Andrea Stricker, deputy director of the Nonproliferation and Biodefense Program at the Foundation for Defense of Democracies, said the Iranians were likely experimenting with producing near-weapons-grade uranium “in a way that Tehran believes the IAEA would not detect – when the material is in intermediate stages of enrichment rather than a final product.”
“That Iran would even take this step underscores the failure of the West’s diplomacy-first approach,” she said. “Washington and Europe have presided over two years of Iranian atomic advances met with virtually zero penalties. Thus, it is no surprise that Tehran continues to push the envelope.”
“Washington must resurrect a comprehensive strategy to penalize, roll back and deter further Iranian nuclear advances and reinstitute economic pressure to destabilize the regime while it is weak at home,” she added.
The multilateral cooperation between the US, the Gulf Cooperation Council and Israel “will be key to maintaining regional preparedness to confront the full range of Iran’s threats,” Stricker said. “It is a natural progression based on cognizance of this mutual menace to peace and security.”
Iran can go to 4 bombs within a month if they want to
According to John Hannah, a Randi and Charles Wax senior fellow at the Jewish Institute for National Security of America and a former national security advisor to vice president Dick Cheney, Iran was almost certainly practicing its capability to breakout or sneak out to a bomb very quickly.
“This is only the latest step in that process,” he said. “Earlier violations included deploying cascades of advanced centrifuges, enriching to 60% and enriching directly from 5% to 60%. Already, Iran has accumulated enough highly enriched uranium to go for four bombs within a month of a decision to break out and enough for a fifth bomb shortly thereafter.”
“Politically, Iran is also continuing its salami tactics to test the resolve of the United States, Israel and Europe,” Hannah said. “A decade ago, Prime Minister [Benjamin] Netanyahu drew a redline on a cartoon bomb at the UN and threatened that if Iran accumulated enough 20% uranium for one bomb, Israel would destroy its nuclear program.
“Today, the 20% redline is a long-distant memory.

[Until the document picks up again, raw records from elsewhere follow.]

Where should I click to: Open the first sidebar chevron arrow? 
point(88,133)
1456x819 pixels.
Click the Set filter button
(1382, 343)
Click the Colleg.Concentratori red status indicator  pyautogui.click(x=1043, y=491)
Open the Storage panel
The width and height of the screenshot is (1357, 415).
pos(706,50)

The redline turned into a green light. Now they have enough high-enriched uranium for at least five bombs, and much of it not only in the form of 20% but 60% uranium. And what were the consequences imposed on Iran? Virtually nothing.”

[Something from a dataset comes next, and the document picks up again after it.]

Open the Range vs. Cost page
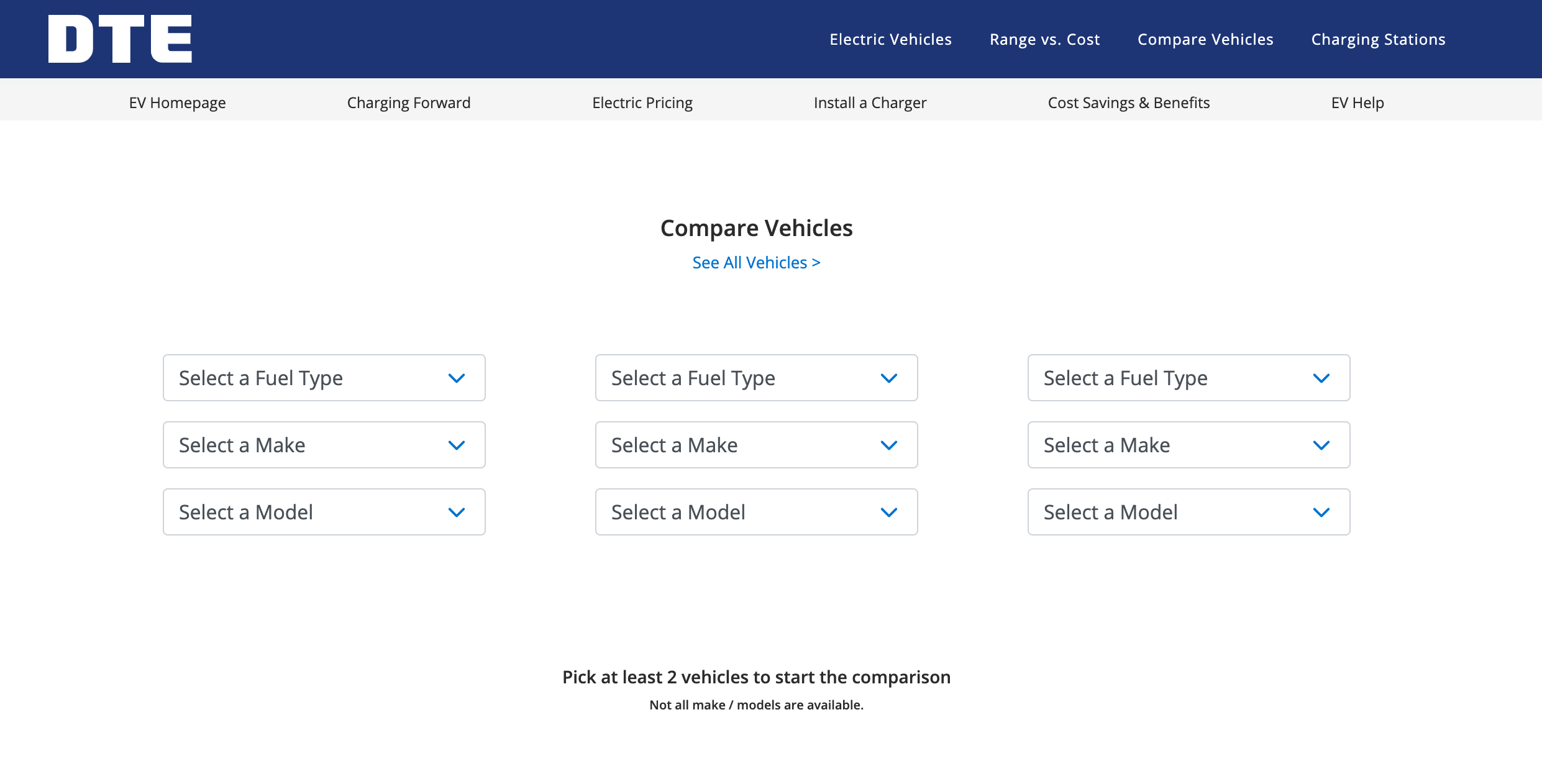This screenshot has height=784, width=1542. pos(1044,39)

“The Europeans should immediately respond to this provocation by triggering a snapback of all UN sanctions,” he said. “They should also withdraw their ambassadors from Tehran. President [Joe] Biden should publicly declare the JCPOA dead. The US should expedite the delivery of critical capabilities that Israel needs to enhance its own ability to destroy Iran’s key nuclear infrastructure, especially KC-46A refueling tankers and refilling the war reserve stockpile in Israel with thousands of long-range precision munitions capable of penetrating underground bunkers. Unfortunately, I have little to no hope that any of these steps will be taken,” Hannah said.